Academic Writing: A Conversational Approach
When should you stop your reading and planning and start writing? Many new academic authors get this wrong and consequently have to discard their work and redraft. Stephen Mumford has developed a methodical approach to writing over a number of years that allows efficient use of time and careful planning before writing. He will explain the method and its advantages. It can be used for papers, books, theses and is well-suited for co-authoring. It involves all the planning being completed before any drafting takes place, with peer feedback being solicted and incorporated early in the process.
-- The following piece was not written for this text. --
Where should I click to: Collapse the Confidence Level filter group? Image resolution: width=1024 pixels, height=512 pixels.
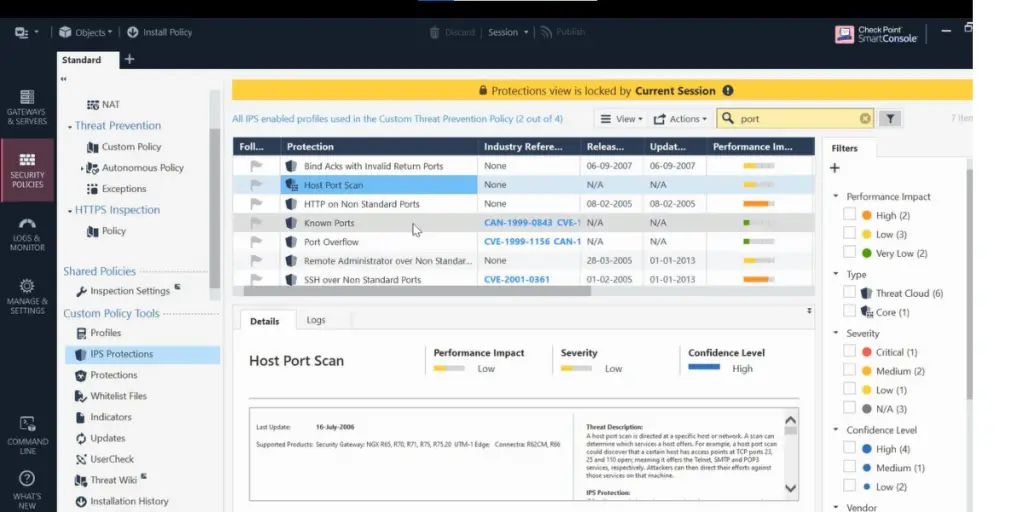pyautogui.click(x=835, y=430)
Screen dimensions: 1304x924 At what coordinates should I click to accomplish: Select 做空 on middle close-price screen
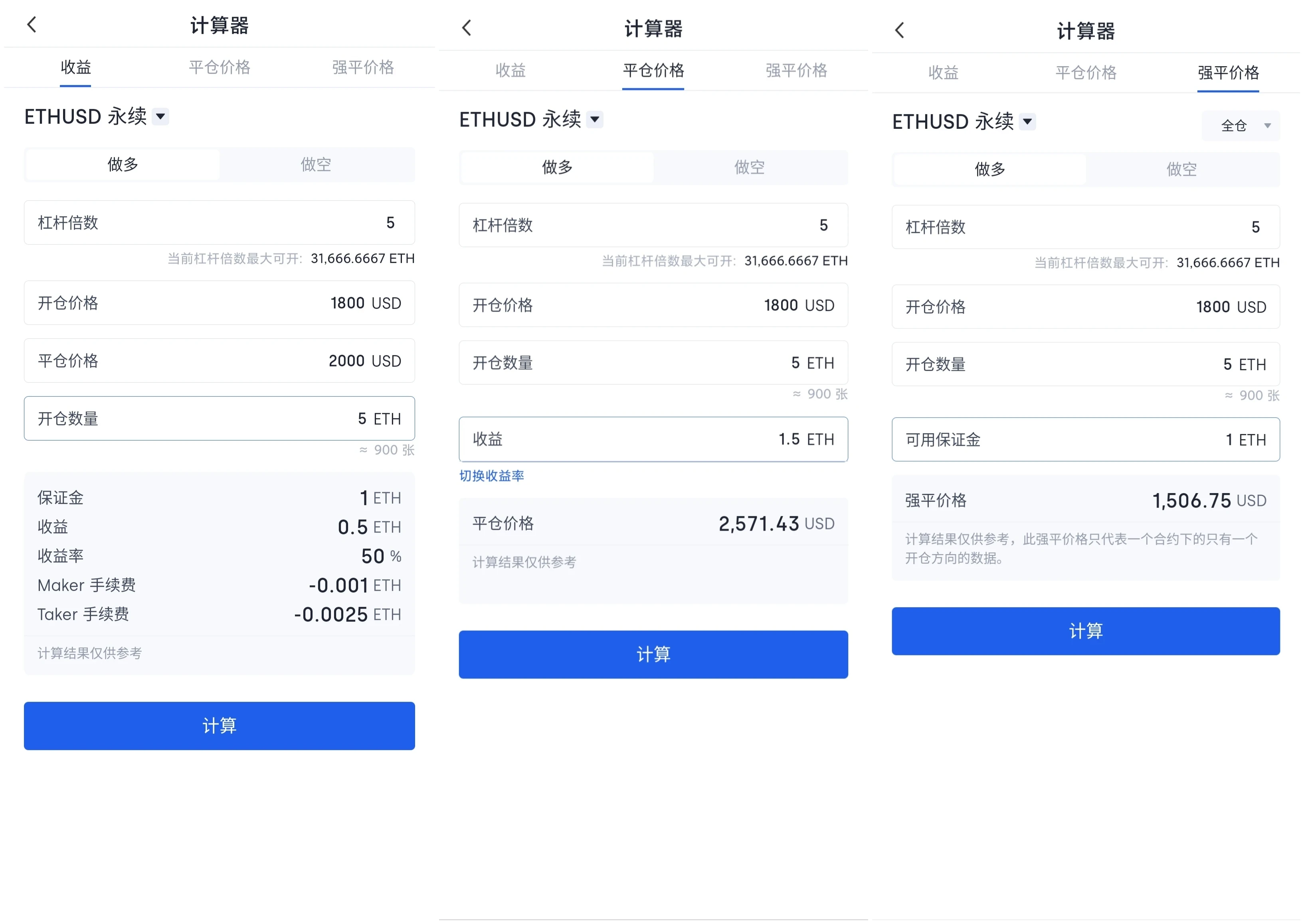point(750,167)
The approach, usually referred to as the
Mumford Method, has been adopted by a number of authors around the world.
Biography
Stephen Mumford is Professor of Metaphysics in the Department of Philosophy and Executive Dean of the Faculty of Arts, University of Nottingham UK. He is the author of Dispositions (Oxford, 1998), Russell on Metaphysics (Routledge, 2003), Laws in Nature (Routledge, 2004), David Armstrong (Acumen, 2007), Watching Sport: Aesthetics, Ethics and Emotion (Routledge, 2011), Getting Causes from Powers (Oxford, 2011 with Rani Lill Anjum), Metaphysics: a Very Short Introduction (Oxford, 2012) and Causation: a Very Short Introduction (Oxford, 2013 with Rani Lill Anjum). He was editor of George Molnar's posthumous Powers: a Study in Metaphysics (Oxford, 2003) and Metaphysics and Science (Oxford, 2013 with Matthew Tugby). His PhD was from the University of Leeds in 1994 and he has been at Nottingham since 1995 having served as Head of the Department of Philosophy and Head of the School of Humanities.